No interest rate increases for the first year of a new account. Your credit card company cannot increase your rate for the first 12 months after you open a new account. There are some exceptions: if your card has a variable rate tied to an index that goes up or the payment is more than 60 days late, among others.
In most cases, any monthly payments above the minimum amount must be applied to the balance with the highest interest rate first.
Increased rates apply only to new charges. If your credit card company does raise your interest rate after the first year, the new rate will apply only to new charges while your old interest rate will apply to your existing balance.
Your credit card company must give you 45 days notice before it can increase your rate or certain fees (annual fee, cash advance fee, late fee) or make other significant changes to the terms of your card.
The company doesn’t have to send a 45-day advance notice if you have a variable interest rate tied to an index, your introductory rate expires and reverts to the previously disclosed “go-to” rate, or your rate increases because you are in a workout agreement and haven’t made payments as agreed.
If your credit card company is going to make changes to the terms of your card, it must give you the option to cancel the card before certain fee increases take effect.
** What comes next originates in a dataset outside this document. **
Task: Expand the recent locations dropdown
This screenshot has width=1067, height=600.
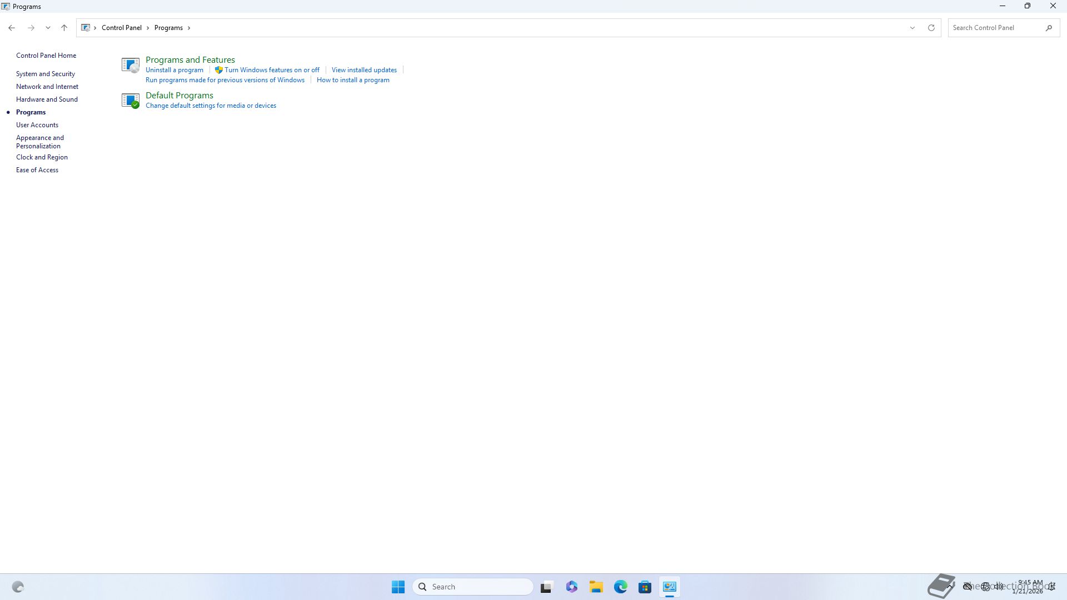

If you take that option, however, the credit card company may close your account and increase your monthly payment, subject to certain limitations.
Protection for underage consumers. People under 21 must show that they can make payments, or they will need a cosigner to open a credit card account. Issuers are also prohibited from offering free gifts to young adults as inducements for signing up for a credit card.
Restrictions on over-the-limit transactions. over-the-limit fees are banned unless you give issuers permission to allow the transactions that put you over your credit limit. If you don’t “opt in,” then issuers cannot charge you this fee and your transaction may not go through.
Your statement must clearly explain how long it will take to pay your balance if you only make minimum payments. It must also tell you how much you need to pay each month in order to eliminate your balance in three years.
Caps on high-fee cards. If your credit card company requires you to pay fees (such as an annual fee, processing fee or application fee), those fees cannot total more than 25 percent of the initial credit limit. For example, if your initial credit limit is $500, the fees for the first year cannot be more than $125. This limit doesn’t apply to penalty fees such as penalties for late payments.
Standard payment dates and times. Your credit card company must mail or deliver your credit card bill at least 21 days before your payment is due. Also, the due date should be the same date each month and the payment cut-off time must be 5 p.m. or later on the due date. If the due date falls on a weekend or holiday when the company does not process payments, you will have until the following business day to pay.
No double-cycle billing. Credit card companies can only impose interest charges on balances in the current billing cycle.
Universal default is now prohibited. Issuers can no longer increase a cardholder’s APR based on his or her payment records with unrelated accounts, like a utility bill.